Thursday, February 12, 2015

At Minsk, Putin got ‘Everything He Wanted’ and Took No Responsibility for the Future, Illarionov and Piontkovsky Say


Paul Goble

 

            Staunton, February 12 – After the publication of the Minsk agreement, Andrey Illarinov and Andrey Piontkovsky say that “Putin received practically all that he wanted” without assuming any responsibility for what will happen next, while Ukraine assumed all responsibilities and France and Germany took responsibility for ensuring Kyiv does so.

 

            “The only significant positive result” for Ukraine was “the agreement about a ceasefire and the separation of opposing forces,” something that gives a chance for an end to the bloodletting, the two say. But they add that they are concerned that since the ceasefire is scheduled to go into effect only three days from now, Putin and pro-Russian forces will move to take more territory or stage new provocations (ruspolitics.ru/article/read/v-minske-putin-poluchil-prakticheski-vse-chto-hotel.html).

 

The two analysts list the following basic features of and arising from the Minsk documents:

 

  • Putin’s international isolation has been ended and leaders of Western democratic countries are prepared to deal with him once again.
     
  • Russia was “not recognized as a participant” in the conflict in Ukraine nor was Russian aggression “against Ukraine.”
     
  • “The presence of Russian forces on the territory of Ukraine was not condemned,” and there is no demand in the accords that Russian forces there be withdrawn.”
     
  • The possibility that Western powers will supply defensive arms to Ukraine has been reduced to nothing.
     
  • The possibility of new economic sanctions has been eliminated.
     
  • “The terrorists and bandits have been guaranteed amnesty.”
     
  • There is no guarantee of free elections in the occupied territories “in correspondence with Ukrainian law.”
     
    At the same time, the Minsk agreements require a great deal from Kyiv, while giving it little assurance on many key points:
     

  • Ukraine is obligated by the end of this year to “carry out a constitutional reform” that will in fact “guarantee the continued existence of the terrorist regime” in the Donbas. And Kyiv must negotiate with that regime over such elections.
     
  • Ukraine is required to “recognize the power vertical” of the terrorist regimes, including the officials and “detachments of the popular militia” that the militants have established.
     
  • Ukraine gained no assurance that the Ukrainian-Russian border would be controlled.
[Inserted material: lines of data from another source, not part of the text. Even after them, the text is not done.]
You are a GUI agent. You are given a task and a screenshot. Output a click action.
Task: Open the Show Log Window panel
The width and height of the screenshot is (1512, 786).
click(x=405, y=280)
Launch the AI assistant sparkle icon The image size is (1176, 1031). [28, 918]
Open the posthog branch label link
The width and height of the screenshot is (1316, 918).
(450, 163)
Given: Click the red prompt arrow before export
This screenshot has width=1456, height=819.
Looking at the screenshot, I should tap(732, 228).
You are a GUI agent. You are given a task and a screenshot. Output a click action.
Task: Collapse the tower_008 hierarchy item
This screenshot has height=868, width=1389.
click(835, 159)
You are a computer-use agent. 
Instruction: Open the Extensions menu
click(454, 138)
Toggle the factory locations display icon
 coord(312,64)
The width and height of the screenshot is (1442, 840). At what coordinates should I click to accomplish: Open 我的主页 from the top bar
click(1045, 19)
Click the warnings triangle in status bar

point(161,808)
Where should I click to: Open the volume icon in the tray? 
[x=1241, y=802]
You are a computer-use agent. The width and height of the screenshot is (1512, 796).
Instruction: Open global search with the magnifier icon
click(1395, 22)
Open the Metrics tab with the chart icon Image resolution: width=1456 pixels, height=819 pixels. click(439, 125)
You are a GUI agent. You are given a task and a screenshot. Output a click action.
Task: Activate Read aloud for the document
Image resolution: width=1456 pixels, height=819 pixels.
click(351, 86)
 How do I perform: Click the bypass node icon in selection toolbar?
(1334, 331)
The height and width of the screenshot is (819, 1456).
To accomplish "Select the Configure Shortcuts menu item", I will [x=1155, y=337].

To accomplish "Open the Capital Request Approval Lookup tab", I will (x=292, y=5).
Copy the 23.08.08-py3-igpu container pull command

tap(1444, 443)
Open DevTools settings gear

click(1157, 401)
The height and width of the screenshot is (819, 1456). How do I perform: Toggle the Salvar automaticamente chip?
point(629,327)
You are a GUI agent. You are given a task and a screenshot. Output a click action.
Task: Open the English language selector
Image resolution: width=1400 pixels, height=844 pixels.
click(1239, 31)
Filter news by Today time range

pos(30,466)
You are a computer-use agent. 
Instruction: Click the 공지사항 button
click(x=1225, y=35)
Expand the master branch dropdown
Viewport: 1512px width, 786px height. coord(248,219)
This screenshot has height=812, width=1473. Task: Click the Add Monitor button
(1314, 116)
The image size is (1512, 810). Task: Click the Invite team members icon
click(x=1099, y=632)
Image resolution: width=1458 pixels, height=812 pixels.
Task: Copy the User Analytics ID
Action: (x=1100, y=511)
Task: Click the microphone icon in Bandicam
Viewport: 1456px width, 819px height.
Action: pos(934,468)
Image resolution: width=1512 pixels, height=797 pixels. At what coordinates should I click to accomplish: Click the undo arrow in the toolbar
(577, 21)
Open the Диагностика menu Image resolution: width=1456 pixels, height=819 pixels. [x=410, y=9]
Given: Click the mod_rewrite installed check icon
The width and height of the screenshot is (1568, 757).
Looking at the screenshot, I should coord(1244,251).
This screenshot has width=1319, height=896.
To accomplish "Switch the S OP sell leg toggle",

In fact, it lost that because of the accord’s call for Kyiv to negotiate with the militants about exactly that.
     
  • Ukraine was not given any assurance that Natalya Savchenko or any other prisoner of war or hostage on Russian territory will be freed.
     
  • “Responsibility for financing pensions and other social payments” in Donetsk and Luhansk “is laid on Ukraine and in part on Western countries.”
     
  • The agreement deprives Kyiv of the right to regulate or block the arrival of Russian “humanitarian convoys,” thus limiting its control of its own borders.
     
  • The agreement restores “the anti-Ukrainian law of Ukraine “on the provisional order of local self-administration in particular districts of Donetsk and Luhansk oblasts.”
     
  • The accords “require that the Verkhovna Rada of Ukraine define the “territories on which the special regime applies,” thus reifying the militants’ control.
     
  • They also require that Kyiv allow Donetsk and Luhansk to participate in international trade without regard to Ukrainian rules.
     
  • And “Ukraine and the West guarantee the beginning of negotiations among the EU, Ukraine and Russia about the implementation of the agreement Ukraine and the EU have already signed about a free economic zone, thus giving Moscow a way of walking that back.
     
    According to Illarionov and Piontkovsky, “the only acceptable response of patriotic forces of Ukraine in this situation are the following:
     

  • Kyiv must declare that it has not yielded its right to free the eastern Donbas by military means.
     
  • Kyiv must ensure that its forces are moved up to the ceasefire line.
     
  • Kyiv must stop playing the game about its “territorial integrity” now that Putin has taken it up.
     
  • Kyiv must immediately declare the Eastern Donbass just like Crimea to be “temporarily occupied territories” and declare that it has no state obligations toward the institutions or organizations there.
     
  • Kyiv must help all Ukrainian citizens who want to leave those territories to do so.
     
  • And Kyiv must remind the international community “and above all the guarantors of the territorial integrity of Ukraine according to the Budapest Memorandum” of their responsibilities.